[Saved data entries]

==============================

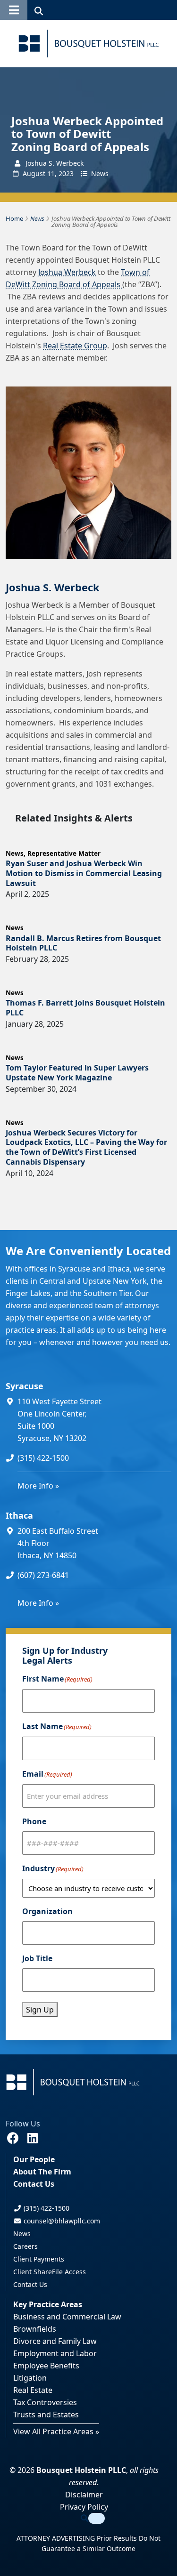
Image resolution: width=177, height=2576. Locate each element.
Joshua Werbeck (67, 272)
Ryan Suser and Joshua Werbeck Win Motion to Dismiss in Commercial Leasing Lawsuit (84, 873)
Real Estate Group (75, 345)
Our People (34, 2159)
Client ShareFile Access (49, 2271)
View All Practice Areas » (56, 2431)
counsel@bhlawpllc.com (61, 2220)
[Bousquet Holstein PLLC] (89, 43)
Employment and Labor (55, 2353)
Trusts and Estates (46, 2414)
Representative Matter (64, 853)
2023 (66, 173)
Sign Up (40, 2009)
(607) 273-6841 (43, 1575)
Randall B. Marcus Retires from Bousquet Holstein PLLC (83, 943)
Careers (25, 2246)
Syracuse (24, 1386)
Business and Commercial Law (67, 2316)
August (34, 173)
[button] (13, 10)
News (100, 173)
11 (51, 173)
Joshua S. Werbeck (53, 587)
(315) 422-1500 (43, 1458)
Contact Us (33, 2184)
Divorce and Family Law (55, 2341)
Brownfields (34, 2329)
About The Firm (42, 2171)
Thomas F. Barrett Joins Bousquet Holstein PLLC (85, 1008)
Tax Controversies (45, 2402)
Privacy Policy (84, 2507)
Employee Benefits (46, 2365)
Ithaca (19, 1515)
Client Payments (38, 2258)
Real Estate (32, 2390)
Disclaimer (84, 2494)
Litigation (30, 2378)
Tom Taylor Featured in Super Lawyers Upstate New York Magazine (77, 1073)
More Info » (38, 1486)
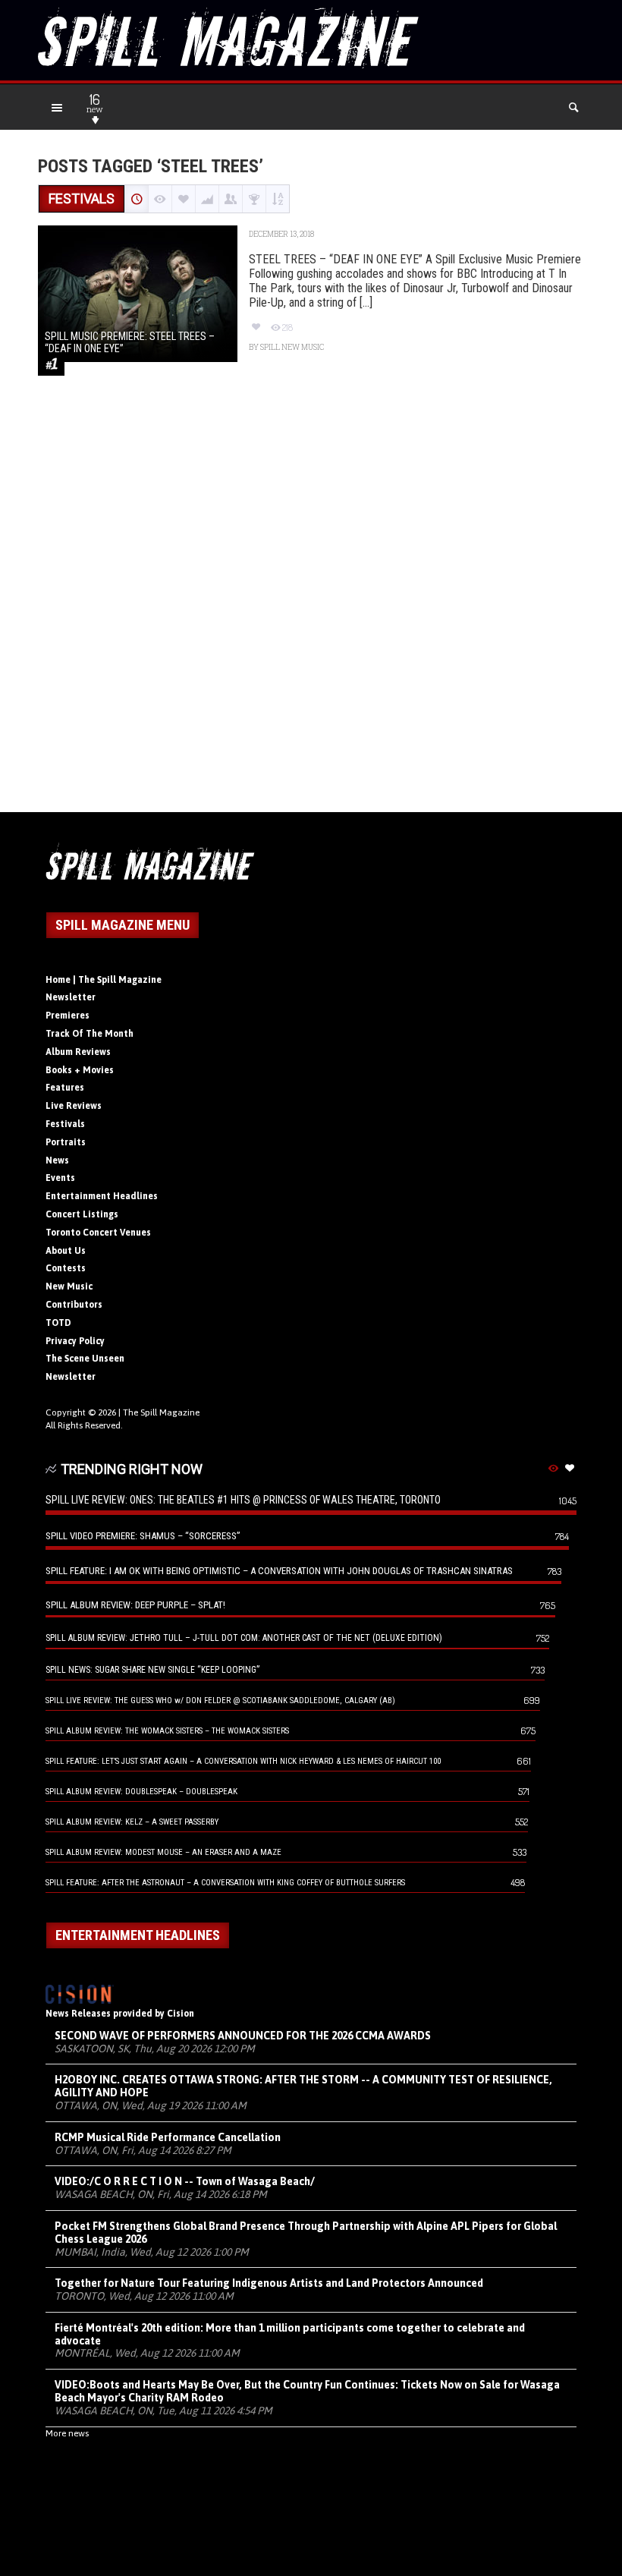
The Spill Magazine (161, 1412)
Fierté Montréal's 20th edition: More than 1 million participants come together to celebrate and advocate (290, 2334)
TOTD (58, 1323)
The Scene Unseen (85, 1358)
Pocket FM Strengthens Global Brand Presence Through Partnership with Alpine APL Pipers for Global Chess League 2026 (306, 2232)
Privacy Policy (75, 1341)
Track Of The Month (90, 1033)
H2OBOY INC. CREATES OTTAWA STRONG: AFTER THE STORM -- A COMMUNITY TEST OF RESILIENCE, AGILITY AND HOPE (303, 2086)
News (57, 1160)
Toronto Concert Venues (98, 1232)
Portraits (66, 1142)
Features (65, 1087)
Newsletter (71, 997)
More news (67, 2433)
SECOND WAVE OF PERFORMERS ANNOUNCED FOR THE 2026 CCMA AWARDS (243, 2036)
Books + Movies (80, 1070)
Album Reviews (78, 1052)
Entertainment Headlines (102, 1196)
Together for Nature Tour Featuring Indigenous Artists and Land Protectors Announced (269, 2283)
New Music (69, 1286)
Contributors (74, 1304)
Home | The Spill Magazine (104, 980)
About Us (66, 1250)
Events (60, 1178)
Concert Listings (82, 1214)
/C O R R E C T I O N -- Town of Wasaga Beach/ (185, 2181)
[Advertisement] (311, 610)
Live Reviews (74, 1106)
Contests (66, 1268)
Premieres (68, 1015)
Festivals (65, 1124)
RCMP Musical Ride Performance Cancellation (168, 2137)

==============================

_Instructions to follow_: Return the full set of lines above word for word and with no pictures.

_Task output_:
Image resolution: width=177, height=2576. Locate each element.
Joshua Werbeck (67, 272)
Ryan Suser and Joshua Werbeck Win Motion to Dismiss in Commercial Leasing Lawsuit (84, 873)
Real Estate Group (75, 345)
Our People (34, 2159)
Client ShareFile Access (49, 2271)
View All Practice Areas » (56, 2431)
counsel@bhlawpllc.com (61, 2220)
[Bousquet Holstein PLLC] (89, 43)
Employment and Labor (55, 2353)
Trusts and Estates (46, 2414)
Representative Matter (64, 853)
2023 (66, 173)
Sign Up (40, 2009)
(607) 273-6841 (43, 1575)
Randall B. Marcus Retires from Bousquet Holstein PLLC (83, 943)
Careers (25, 2246)
Syracuse (24, 1386)
Business and Commercial Law (67, 2316)
August (34, 173)
[button] (13, 10)
News (100, 173)
11 (51, 173)
Joshua S. Werbeck (53, 587)
(315) 422-1500 (43, 1458)
Contact Us (33, 2184)
Divorce and Family Law (55, 2341)
Brownfields (34, 2329)
About The Firm (42, 2171)
Thomas F. Barrett Joins Bousquet Holstein PLLC (85, 1008)
Tax Controversies (45, 2402)
Privacy Policy (84, 2507)
Employee Benefits (46, 2365)
Ithaca (19, 1515)
Client Payments (38, 2258)
Real Estate (32, 2390)
Disclaimer (84, 2494)
Litigation (30, 2378)
Tom Taylor Featured in Super Lawyers Upstate New York Magazine (77, 1073)
More Info » (38, 1486)
The Spill Magazine (161, 1412)
Fierté Montréal's 20th edition: More than 1 million participants come together to celebrate and advocate (290, 2334)
TOTD (58, 1323)
The Scene Unseen (85, 1358)
Pocket FM Strengthens Global Brand Presence Through Partnership with Alpine APL Pipers for Global Chess League 2026 (306, 2232)
Privacy Policy (75, 1341)
Track Of The Month (90, 1033)
H2OBOY INC. CREATES OTTAWA STRONG: AFTER THE STORM -- A COMMUNITY TEST OF RESILIENCE, AGILITY AND HOPE (303, 2086)
News (57, 1160)
Toronto Concert Venues (98, 1232)
Portraits (66, 1142)
Features (65, 1087)
Newsletter (71, 997)
More news (67, 2433)
SECOND WAVE OF PERFORMERS ANNOUNCED FOR THE 2026 CCMA AWARDS (243, 2036)
Books + Movies (80, 1070)
Album Reviews (78, 1052)
Entertainment Headlines (102, 1196)
Together for Nature Tour Featuring Indigenous Artists and Land Protectors Announced (269, 2283)
New Music (69, 1286)
Contributors (74, 1304)
Home | The Spill Magazine (104, 980)
About Us (66, 1250)
Events (60, 1178)
Concert Listings (82, 1214)
/C O R R E C T I O N -- Town of Wasaga Beach/ (185, 2181)
[Advertisement] (311, 610)
Live Reviews (74, 1106)
Contests (66, 1268)
Premieres (68, 1015)
Festivals (65, 1124)
RCMP Musical Ride Performance Cancellation (168, 2137)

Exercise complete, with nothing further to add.